In this study, we first evaluated the direction of the relationship between handgrip strength and urine levels of pentosidine, a representative AGEs in a population-based birth cohort of 1,542 adolescents at ages 12 and 14. Then, we examined the role of AGEs in the longitudinal association between handgrip strength and thought problems (TP), as a psychotic symptom indicator, in a subsample of 256 adolescents at ages 13 and 14.

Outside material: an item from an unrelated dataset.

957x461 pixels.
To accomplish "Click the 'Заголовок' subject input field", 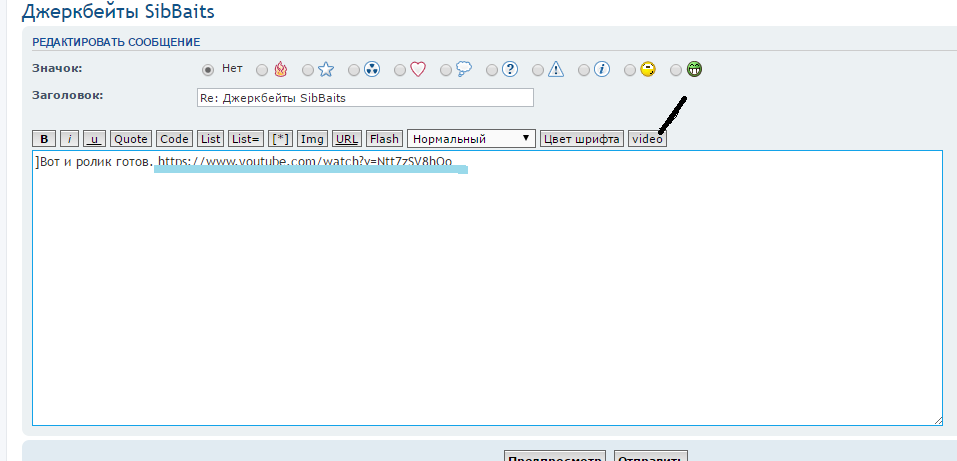I will pos(365,98).
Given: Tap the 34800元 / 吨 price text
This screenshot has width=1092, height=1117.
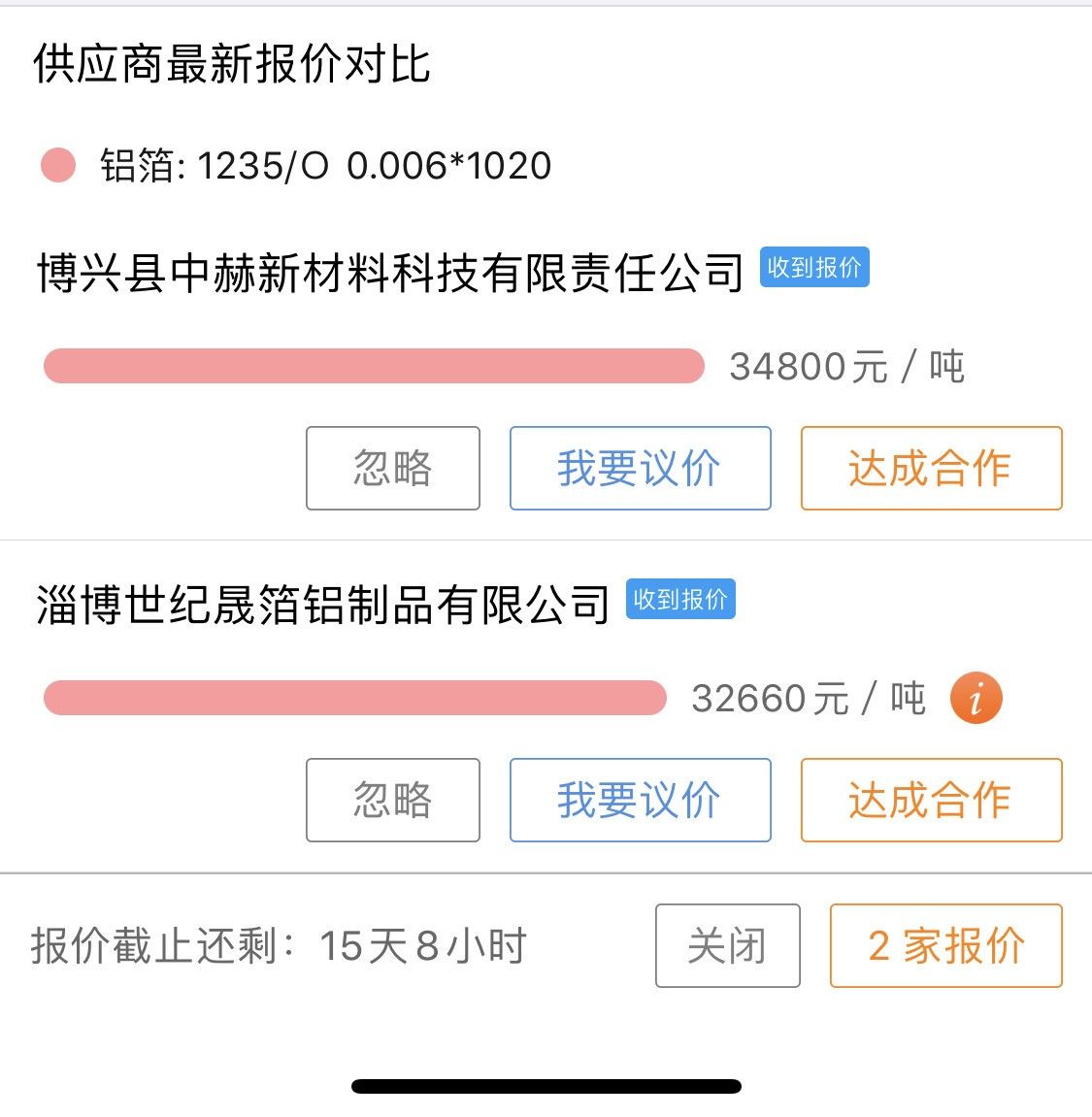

As shown in Figure 1, an autoregressive cross-lagged model revealed that handgrip strength at age 12 negatively predicted pentosidine levels at age 14 (β=-0.20, p<0.001), whereas pentosidine levels at age 12 did not predict handgrip strength at age 14 (β=0.04, p=0.062). Moreover, pentosidine levels had a significant indirect effect on the relationship between handgrip strength and TP (standard indirect effect=-0.051, p=0.012), which remained significant after adjusting for gender and preceded TP and pentosidine levels (Figure 2). Thus, adolescents with low muscular strength are at a high risk of developing psychotic symptoms, which could be mediated by AGEs.

In conclusion, our study shows the association between low muscular strength in adolescents and later psychotic symptoms, which could be mediated by AGEs. Future studies need to examine whether interventions focused on muscular strength prevent the accumulation of AGEs and the development of psychosis.